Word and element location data
►
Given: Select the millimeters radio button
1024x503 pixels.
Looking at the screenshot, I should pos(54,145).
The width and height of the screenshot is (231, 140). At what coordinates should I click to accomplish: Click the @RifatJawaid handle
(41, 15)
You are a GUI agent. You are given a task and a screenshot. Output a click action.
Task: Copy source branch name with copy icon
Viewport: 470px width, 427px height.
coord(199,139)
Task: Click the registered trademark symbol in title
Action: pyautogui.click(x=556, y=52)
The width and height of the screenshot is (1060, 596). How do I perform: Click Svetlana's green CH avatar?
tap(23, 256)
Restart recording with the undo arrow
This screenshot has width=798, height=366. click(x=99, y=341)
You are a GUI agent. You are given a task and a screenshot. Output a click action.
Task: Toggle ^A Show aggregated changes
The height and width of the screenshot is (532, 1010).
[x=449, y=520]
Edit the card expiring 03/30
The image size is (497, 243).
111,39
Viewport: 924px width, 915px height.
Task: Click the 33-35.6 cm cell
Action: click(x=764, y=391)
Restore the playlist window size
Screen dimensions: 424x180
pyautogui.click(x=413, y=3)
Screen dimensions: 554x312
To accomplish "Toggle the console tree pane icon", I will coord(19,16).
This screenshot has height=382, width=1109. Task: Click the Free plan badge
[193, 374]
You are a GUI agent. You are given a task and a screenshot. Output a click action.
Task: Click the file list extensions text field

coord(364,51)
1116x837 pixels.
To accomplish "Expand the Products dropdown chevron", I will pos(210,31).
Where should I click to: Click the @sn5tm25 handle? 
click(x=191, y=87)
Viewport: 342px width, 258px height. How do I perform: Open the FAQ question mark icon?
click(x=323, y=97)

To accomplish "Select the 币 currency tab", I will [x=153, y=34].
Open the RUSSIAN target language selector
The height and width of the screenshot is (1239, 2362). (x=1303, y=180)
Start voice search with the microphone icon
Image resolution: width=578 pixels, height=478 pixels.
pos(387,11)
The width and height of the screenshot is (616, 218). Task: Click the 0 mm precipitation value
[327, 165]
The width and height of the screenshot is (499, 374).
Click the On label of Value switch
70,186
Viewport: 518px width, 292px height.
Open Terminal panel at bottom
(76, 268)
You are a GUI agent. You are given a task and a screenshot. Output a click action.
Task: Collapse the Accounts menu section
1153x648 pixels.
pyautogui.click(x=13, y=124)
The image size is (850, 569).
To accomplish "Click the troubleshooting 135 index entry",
◄
■ Aim of the task
Transcribe every line of the items above, without changing anything.

■ Solution to this task
Given: Select the millimeters radio button
1024x503 pixels.
Looking at the screenshot, I should pos(54,145).
The width and height of the screenshot is (231, 140). At what coordinates should I click to accomplish: Click the @RifatJawaid handle
(41, 15)
You are a GUI agent. You are given a task and a screenshot. Output a click action.
Task: Copy source branch name with copy icon
Viewport: 470px width, 427px height.
coord(199,139)
Task: Click the registered trademark symbol in title
Action: pyautogui.click(x=556, y=52)
The width and height of the screenshot is (1060, 596). How do I perform: Click Svetlana's green CH avatar?
tap(23, 256)
Restart recording with the undo arrow
This screenshot has width=798, height=366. click(x=99, y=341)
You are a GUI agent. You are given a task and a screenshot. Output a click action.
Task: Toggle ^A Show aggregated changes
The height and width of the screenshot is (532, 1010).
[x=449, y=520]
Edit the card expiring 03/30
The image size is (497, 243).
111,39
Viewport: 924px width, 915px height.
Task: Click the 33-35.6 cm cell
Action: click(x=764, y=391)
Restore the playlist window size
Screen dimensions: 424x180
pyautogui.click(x=413, y=3)
Screen dimensions: 554x312
To accomplish "Toggle the console tree pane icon", I will coord(19,16).
This screenshot has height=382, width=1109. Task: Click the Free plan badge
[193, 374]
You are a GUI agent. You are given a task and a screenshot. Output a click action.
Task: Click the file list extensions text field

coord(364,51)
1116x837 pixels.
To accomplish "Expand the Products dropdown chevron", I will pos(210,31).
Where should I click to: Click the @sn5tm25 handle? 
click(x=191, y=87)
Viewport: 342px width, 258px height. How do I perform: Open the FAQ question mark icon?
click(x=323, y=97)

To accomplish "Select the 币 currency tab", I will [x=153, y=34].
Open the RUSSIAN target language selector
The height and width of the screenshot is (1239, 2362). (x=1303, y=180)
Start voice search with the microphone icon
Image resolution: width=578 pixels, height=478 pixels.
pos(387,11)
The width and height of the screenshot is (616, 218). Task: Click the 0 mm precipitation value
[327, 165]
The width and height of the screenshot is (499, 374).
Click the On label of Value switch
70,186
Viewport: 518px width, 292px height.
Open Terminal panel at bottom
(76, 268)
You are a GUI agent. You are given a task and a screenshot. Output a click action.
Task: Collapse the Accounts menu section
1153x648 pixels.
pyautogui.click(x=13, y=124)
The image size is (850, 569).
To accomplish "Click the troubleshooting 135 index entry",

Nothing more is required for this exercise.